Radtour für die Organspende : 344 geschenkte Jahre

36 Menschen, die ein Spenderorgan haben oder brauchen, fahren mit dem Fahrrad eine Woche lang durch NRW. Bei einer Station in Benrath warben sie für mehr Organspenden.

Eine Woche sitzen sie im Sattel, legen dabei insgesamt 500 Kilometer zurück und machen unterwegs immer wieder Halt bei Krankenhäusern und Kliniken: Gestern waren 36 aktive Sportler der Radtour-pro-Organspende zu Gast im Benrather Sana-Krankenhaus.

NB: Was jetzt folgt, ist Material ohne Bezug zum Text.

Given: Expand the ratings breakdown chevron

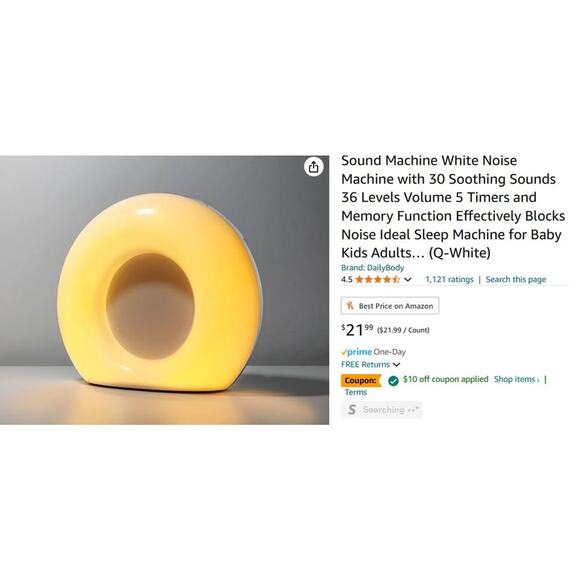Looking at the screenshot, I should pyautogui.click(x=408, y=279).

Das Besondere: Jeder der Fahrradfahrer hat ein Spenderorgan, zwei von ihnen warten noch auf eines. Sie kommen seit 2007 jedes Jahr aus ganz Deutschland zusammen, um gemeinsam Fahrrad zu fahren und ein Zeichen zu setzen, wie dringend Spenderorgane gebraucht werden. „Die Skandale der vergangenen Jahre haben die Bereitschaft, seine Organe nach dem Tod zur Verfügung zu stellen, leider merklich gesenkt“, sagt Peter Kreilkamp, der für die Radfahrer spricht. Der 60-Jährige braucht eine neue Niere, ist auf regelmäßige Dialyse, eine Blutwäsche, angewiesen. „Zum Glück kann ich durch dieses Verfahren warten, bis ein Organ zur Verfügung steht“, sagt Kreilkamp. Bei Herz- oder Lungentransplantaten gebe es diese Möglichkeit bislang nicht, daher ist es nötig, dass es Menschen gibt, die bereit sind, ihre Organe nach dem Tod zur Verfügung zu stellen, um somit Leben zu retten.

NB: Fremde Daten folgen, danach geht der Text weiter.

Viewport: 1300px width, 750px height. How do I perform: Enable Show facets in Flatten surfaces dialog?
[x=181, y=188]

Solchen Menschen verdanken die Teilnehmer ihr Leben: Der jüngste der Transplantierten ist 15 Jahre alt, der älteste über 70. „Insgesamt 344 geschenkte Jahre fahren bei der Tour mit“, sagt Kreilkamp. Zusammen so viele Jahre tragen die Mitglieder der Radtour-pro-Organspende ihre lebensrettenden Spenderorgane. „Die Zahl der Organspenden in Deutschland ist rückläufig“, sagt Tim Friemann, Transplantationsbeauftragter am Sana-Krankenhaus. Das liege vor allem an dem mangelnden Vertrauen in faire Vergabeverfahren. In Benrath wurden in den letzten fünf Jahren zwei Organe entnommen – ein durchschnittlicher Wert, wie Friemann betont, denn für eine erfolgreiche Organspende müssen viele medizinische Faktoren erfüllt sein.

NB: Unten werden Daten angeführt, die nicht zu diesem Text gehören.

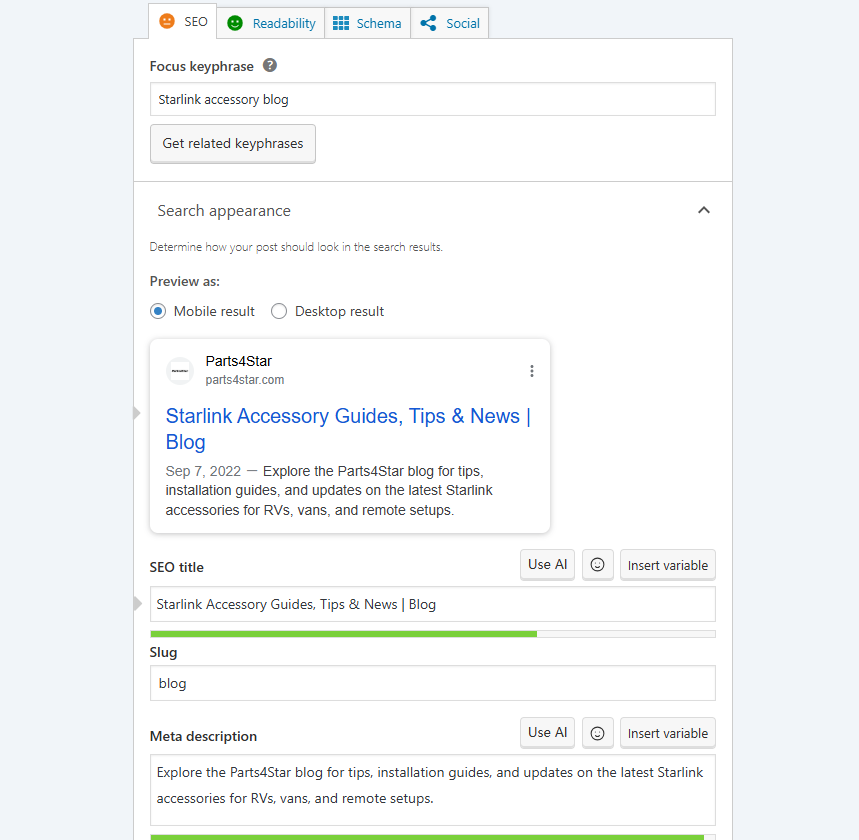859x840 pixels.
Task: Open Insert variable for the meta description
Action: pos(667,732)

Er hofft, dass zumindest die Bereitschaft der Bevölkerung zur Organspende durch die öffentlichkeitswirksame Radtour gefördert wird. „Wir wollen den Transplantierten ein Gesicht geben“, formuliert es Kreilkamp. Heute steht für ihn und die übrigen Radfahrer die längste Tagesetappe an: 95 Kilometer geht es, über Duisburg bis nach Oberhausen. Gestern sind sie von Köln bis Düsseldorf gefahren. „Wir müssen im Blick haben, wo an Etappenzielen eine Dialyse möglich ist“, erzählt Kreilkamp. Von einigen kleinen Einschränkungen abgesehen, können die Transplantierten ein normales Leben führen – dank Menschen, die bereit sind, ihre Organe nach dem Tod herzugeben, um damit das Leben von Fremden zu retten.